##### Dataset records #####
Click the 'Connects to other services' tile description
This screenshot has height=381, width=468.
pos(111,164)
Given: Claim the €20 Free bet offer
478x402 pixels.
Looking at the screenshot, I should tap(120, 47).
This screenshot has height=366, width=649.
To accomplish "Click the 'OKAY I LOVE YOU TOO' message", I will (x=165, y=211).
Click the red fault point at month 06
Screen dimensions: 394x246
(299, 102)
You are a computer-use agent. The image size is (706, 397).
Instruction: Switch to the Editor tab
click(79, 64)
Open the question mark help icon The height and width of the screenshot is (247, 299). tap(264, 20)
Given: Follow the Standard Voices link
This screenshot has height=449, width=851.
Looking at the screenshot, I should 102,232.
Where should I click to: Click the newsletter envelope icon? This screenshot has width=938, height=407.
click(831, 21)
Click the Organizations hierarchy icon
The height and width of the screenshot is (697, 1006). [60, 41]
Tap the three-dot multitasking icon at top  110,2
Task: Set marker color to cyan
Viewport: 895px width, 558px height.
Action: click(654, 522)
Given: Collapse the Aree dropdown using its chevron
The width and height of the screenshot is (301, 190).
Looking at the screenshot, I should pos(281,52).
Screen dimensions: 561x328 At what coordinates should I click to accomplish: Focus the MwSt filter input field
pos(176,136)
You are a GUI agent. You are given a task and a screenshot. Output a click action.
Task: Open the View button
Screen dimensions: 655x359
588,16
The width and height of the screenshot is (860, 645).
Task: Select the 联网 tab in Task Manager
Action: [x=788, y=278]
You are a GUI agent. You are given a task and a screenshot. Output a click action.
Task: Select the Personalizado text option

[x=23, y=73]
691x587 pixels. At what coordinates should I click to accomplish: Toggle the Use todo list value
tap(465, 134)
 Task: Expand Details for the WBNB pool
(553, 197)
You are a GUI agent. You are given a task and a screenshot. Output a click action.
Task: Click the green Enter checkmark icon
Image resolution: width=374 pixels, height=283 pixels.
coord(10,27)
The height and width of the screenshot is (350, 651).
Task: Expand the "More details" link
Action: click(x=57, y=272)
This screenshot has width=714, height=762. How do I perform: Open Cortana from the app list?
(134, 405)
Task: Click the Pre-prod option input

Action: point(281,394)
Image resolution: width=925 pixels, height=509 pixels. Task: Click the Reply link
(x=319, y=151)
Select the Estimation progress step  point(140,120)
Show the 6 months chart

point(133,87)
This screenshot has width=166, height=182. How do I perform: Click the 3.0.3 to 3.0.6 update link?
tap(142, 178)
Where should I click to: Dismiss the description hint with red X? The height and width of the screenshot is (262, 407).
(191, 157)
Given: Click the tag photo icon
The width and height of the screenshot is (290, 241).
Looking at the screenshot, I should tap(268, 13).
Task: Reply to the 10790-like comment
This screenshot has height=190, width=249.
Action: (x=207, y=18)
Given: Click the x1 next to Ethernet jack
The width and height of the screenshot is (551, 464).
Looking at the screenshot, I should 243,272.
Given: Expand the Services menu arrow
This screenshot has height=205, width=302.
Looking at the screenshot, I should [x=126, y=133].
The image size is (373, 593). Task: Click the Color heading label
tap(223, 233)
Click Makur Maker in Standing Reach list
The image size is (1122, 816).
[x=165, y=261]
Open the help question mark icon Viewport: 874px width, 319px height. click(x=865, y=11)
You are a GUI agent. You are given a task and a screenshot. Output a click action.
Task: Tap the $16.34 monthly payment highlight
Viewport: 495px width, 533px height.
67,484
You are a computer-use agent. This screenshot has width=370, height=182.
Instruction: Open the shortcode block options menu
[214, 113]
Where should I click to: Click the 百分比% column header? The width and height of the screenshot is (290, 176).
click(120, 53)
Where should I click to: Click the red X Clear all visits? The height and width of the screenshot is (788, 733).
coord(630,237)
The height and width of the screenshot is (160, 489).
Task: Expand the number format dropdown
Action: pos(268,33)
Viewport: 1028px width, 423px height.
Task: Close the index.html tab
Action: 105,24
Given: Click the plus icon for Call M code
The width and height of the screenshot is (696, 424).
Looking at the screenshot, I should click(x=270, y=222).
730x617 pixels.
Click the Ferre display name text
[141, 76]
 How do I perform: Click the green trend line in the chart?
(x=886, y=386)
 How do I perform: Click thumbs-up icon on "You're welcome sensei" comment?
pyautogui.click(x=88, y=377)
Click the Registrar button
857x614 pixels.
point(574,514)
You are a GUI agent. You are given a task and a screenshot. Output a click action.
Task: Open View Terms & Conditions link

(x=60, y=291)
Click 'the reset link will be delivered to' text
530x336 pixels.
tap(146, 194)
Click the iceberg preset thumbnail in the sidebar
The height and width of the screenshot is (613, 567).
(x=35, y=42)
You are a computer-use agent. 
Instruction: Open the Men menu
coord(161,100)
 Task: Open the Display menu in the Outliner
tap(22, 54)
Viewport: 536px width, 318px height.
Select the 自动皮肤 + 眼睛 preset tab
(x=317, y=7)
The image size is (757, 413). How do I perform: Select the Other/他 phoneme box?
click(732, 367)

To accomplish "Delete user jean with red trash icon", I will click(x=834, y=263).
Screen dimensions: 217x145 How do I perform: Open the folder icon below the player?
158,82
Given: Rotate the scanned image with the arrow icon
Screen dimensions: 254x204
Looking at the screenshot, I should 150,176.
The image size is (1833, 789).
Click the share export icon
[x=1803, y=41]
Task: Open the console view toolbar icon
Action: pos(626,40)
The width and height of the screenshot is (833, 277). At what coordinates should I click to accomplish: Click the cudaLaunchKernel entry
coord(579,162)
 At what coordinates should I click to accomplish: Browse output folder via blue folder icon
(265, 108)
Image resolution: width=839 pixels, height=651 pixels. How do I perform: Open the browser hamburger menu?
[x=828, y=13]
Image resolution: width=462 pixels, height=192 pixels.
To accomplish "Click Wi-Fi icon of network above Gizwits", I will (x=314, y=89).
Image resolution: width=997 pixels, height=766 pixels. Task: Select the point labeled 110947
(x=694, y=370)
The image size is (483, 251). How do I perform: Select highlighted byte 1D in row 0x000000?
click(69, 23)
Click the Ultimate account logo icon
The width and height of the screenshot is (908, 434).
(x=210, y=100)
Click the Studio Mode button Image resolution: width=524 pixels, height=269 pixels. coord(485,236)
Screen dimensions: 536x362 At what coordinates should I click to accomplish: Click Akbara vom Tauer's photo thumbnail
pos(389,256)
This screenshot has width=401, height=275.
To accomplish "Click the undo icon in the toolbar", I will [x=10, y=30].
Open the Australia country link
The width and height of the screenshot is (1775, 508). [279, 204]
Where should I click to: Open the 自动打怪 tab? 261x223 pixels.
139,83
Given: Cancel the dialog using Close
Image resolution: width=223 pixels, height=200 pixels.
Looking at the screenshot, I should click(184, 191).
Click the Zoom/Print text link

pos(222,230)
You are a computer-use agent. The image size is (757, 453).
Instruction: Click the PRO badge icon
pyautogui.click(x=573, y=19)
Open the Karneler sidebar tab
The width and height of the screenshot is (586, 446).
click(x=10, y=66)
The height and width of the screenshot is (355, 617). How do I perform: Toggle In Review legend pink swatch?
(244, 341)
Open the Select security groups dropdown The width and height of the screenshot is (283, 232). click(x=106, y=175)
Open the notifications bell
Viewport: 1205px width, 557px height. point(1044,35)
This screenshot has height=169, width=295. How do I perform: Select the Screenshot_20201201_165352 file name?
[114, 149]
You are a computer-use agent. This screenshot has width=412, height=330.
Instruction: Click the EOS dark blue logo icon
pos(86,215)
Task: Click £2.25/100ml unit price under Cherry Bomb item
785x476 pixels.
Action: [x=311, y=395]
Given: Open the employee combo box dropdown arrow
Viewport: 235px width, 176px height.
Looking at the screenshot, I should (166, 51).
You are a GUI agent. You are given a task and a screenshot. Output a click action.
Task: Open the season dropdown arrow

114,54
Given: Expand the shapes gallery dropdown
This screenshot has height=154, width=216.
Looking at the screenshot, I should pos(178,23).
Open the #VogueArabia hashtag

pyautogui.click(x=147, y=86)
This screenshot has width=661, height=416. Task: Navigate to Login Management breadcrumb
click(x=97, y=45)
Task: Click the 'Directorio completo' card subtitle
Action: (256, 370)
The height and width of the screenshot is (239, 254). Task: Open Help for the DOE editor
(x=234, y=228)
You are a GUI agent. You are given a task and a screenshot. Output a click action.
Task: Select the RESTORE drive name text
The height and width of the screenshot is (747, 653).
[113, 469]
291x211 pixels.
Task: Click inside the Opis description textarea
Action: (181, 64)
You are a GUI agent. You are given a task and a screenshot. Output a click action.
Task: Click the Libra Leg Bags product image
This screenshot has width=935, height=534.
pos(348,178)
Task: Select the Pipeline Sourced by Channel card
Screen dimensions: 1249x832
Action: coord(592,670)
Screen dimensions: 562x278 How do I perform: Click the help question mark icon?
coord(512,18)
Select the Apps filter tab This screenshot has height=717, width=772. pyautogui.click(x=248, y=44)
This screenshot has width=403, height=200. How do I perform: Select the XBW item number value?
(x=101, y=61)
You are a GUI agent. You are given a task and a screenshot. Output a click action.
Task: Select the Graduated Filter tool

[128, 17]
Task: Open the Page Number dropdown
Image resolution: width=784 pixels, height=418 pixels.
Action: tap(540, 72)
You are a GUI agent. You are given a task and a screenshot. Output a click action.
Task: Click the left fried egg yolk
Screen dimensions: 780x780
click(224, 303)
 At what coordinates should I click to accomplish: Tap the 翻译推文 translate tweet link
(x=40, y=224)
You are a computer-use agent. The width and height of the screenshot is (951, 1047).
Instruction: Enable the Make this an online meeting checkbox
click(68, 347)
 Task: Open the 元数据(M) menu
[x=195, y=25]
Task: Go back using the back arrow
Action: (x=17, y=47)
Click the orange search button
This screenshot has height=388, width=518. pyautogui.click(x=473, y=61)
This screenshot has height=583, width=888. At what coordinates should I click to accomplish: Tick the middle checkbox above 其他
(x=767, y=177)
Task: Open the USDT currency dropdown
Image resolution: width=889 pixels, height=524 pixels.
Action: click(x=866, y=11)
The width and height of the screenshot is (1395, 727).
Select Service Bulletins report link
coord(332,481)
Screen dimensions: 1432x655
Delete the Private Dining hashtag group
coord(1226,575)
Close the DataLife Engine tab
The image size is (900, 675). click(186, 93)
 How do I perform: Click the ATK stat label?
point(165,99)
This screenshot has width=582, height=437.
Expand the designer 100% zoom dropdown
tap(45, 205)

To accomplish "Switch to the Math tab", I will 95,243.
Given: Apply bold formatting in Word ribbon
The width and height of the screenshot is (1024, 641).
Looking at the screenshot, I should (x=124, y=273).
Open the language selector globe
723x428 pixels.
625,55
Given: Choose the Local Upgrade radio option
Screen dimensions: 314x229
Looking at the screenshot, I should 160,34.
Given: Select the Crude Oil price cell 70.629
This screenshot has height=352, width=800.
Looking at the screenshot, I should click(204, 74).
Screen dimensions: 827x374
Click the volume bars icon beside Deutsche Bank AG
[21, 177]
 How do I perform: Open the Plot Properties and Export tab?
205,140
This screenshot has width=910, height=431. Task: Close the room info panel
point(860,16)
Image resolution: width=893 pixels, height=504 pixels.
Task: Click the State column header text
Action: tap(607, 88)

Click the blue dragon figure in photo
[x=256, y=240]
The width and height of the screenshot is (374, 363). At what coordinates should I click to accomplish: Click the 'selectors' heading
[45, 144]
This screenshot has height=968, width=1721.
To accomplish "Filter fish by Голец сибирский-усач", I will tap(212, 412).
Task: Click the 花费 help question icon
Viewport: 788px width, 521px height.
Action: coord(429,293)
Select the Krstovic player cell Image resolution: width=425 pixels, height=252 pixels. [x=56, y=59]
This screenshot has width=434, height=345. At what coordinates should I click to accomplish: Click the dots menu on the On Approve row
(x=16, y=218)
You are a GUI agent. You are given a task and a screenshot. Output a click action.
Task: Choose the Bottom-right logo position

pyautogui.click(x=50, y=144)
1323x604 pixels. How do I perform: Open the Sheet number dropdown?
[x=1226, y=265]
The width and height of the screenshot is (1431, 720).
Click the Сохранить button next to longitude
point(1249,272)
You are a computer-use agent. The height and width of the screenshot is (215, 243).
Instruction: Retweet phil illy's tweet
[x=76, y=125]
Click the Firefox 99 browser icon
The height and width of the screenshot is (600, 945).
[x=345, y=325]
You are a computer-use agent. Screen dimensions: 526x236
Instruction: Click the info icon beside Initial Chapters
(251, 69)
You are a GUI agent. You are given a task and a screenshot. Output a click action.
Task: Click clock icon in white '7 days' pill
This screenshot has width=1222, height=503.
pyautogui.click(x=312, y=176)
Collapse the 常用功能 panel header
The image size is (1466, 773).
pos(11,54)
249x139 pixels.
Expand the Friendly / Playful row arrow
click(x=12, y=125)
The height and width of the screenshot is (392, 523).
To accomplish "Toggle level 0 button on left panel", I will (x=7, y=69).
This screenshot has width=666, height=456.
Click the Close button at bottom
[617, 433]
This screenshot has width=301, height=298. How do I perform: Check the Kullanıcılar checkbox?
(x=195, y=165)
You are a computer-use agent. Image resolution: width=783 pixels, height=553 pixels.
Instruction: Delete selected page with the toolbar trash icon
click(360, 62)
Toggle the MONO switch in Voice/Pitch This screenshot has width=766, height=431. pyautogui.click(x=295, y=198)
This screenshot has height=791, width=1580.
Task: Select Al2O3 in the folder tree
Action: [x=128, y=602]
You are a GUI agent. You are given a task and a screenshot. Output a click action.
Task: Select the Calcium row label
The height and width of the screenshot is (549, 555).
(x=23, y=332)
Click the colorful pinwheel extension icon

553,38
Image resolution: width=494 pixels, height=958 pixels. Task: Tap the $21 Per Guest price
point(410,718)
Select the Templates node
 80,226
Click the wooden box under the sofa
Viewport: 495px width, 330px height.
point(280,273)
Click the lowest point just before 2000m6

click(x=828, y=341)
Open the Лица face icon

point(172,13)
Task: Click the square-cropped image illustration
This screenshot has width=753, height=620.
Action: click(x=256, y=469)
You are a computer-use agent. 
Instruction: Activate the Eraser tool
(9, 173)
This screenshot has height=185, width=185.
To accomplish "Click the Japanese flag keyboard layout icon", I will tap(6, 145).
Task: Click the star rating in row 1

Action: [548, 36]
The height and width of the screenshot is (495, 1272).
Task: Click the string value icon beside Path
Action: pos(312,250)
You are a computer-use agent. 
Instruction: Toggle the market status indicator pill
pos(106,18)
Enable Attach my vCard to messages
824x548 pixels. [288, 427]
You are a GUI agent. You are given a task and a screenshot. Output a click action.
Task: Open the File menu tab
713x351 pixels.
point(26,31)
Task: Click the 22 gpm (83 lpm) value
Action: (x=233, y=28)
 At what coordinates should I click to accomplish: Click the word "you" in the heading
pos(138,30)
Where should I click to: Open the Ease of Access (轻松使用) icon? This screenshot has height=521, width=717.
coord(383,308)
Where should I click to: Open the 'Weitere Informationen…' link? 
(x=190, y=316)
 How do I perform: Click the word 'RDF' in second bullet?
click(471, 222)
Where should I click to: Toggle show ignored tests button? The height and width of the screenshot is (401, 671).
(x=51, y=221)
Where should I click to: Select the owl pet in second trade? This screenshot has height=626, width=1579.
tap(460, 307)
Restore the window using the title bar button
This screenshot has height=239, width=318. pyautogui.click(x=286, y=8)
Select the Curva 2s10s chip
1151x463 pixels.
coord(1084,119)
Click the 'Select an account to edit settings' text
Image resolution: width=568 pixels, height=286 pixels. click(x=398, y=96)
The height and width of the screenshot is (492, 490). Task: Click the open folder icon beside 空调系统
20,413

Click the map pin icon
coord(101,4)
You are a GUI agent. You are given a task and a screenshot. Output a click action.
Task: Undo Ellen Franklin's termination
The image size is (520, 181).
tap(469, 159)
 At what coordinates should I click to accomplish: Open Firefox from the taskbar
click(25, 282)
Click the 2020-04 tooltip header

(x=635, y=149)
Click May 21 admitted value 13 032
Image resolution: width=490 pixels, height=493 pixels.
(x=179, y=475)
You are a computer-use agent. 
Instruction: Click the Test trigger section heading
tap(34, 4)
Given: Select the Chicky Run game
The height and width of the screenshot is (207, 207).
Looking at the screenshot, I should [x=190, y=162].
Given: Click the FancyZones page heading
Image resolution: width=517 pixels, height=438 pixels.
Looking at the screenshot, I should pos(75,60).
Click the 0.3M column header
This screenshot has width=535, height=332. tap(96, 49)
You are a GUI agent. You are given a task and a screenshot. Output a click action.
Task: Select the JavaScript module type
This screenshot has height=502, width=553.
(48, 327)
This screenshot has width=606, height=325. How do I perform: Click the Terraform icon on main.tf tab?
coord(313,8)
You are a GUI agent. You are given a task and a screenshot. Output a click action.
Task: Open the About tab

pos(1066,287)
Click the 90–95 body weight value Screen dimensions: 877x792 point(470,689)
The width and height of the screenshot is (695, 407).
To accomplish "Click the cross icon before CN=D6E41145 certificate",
#####
◆ **What you will do**: Go through the records above and copy each line where "cell" is found.

◆ **Worked solution**:
Given: Select the Crude Oil price cell 70.629
Select the Krstovic player cell Image resolution: width=425 pixels, height=252 pixels. [x=56, y=59]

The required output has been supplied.